Scaling dynamic sentient spaces to multiple locations

One of the fundamental concepts of the rt-xr and rt-ai Edge projects is that it should be possible to experience a remote sentient space in a telepresent way. The diagram above shows the idea. The main sentient space houses a ManifoldNexus instance that supplies service discovery, subscription and message passing functions to all of the other components. Not shown is the rt-ai Edge component that deals with real-time intelligent processing, both reactive and proactive, of real-world sensor data and controls. However, rt-ai Edge interconnects with ManifoldNexus, making data and control flows available in the Manifold world.

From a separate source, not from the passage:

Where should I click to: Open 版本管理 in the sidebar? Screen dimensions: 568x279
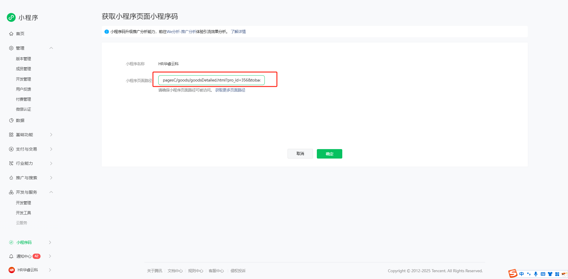23,59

Co-located with ManifoldNexus are the various servers that implement the visualization part of the sentient space. The SpaceServer allows occupants of the space to download a space definition file that is used to construct a model of the space. For VR users, this is a virtual model of the space that can be used remotely. For AR and MR users, only augmentations and interaction elements are instantiated so that the real space can be seen normally. The SpaceServer also houses downloadable asset bundles that contain augmentations that occupants have placed around the space. This is why it is referred to as a dynamic sentient space – as an occupant either physically or virtually enters the space, the relevant space model and augmentations are downloaded. Any changes that occupants make get merged back to the space definition and model repository to ensure that all occupants are synced with the space correctly. The SharingServer provides real-time transfer of pose and audio data. The Home Automation server provides a way for the space model to be linked with networked controls that physically exist in the space.

When everything is on a single LAN, things just work. New occupants of a space auto-discover sentient spaces available on that LAN and, via a GUI on the generic viewer app, can select the appropriate space. Normally there would be just one space but the system allows for multiple spaces on a single LAN if required. The issue then is how to connect VR users at remote locations. As shown in the diagram, ManifoldNexus has to ability to use secure tunnels between regions. This does require that one of the gateway routers has a port forwarding entry configured but otherwise requires no configuration other than security. There can be several remote spaces if necessary and a tunnel can support more than one sentient space. Once the Manifold infrastructure is established, integration is total in that auto-discovery and message switching all behave for remote occupants in exactly the same way as local occupants. What is also nice is that multicast services can be replicated for remote users in the remote LAN so data never has to be sent more than once on the tunnel itself. This optimization is implemented automatically within ManifoldNexus.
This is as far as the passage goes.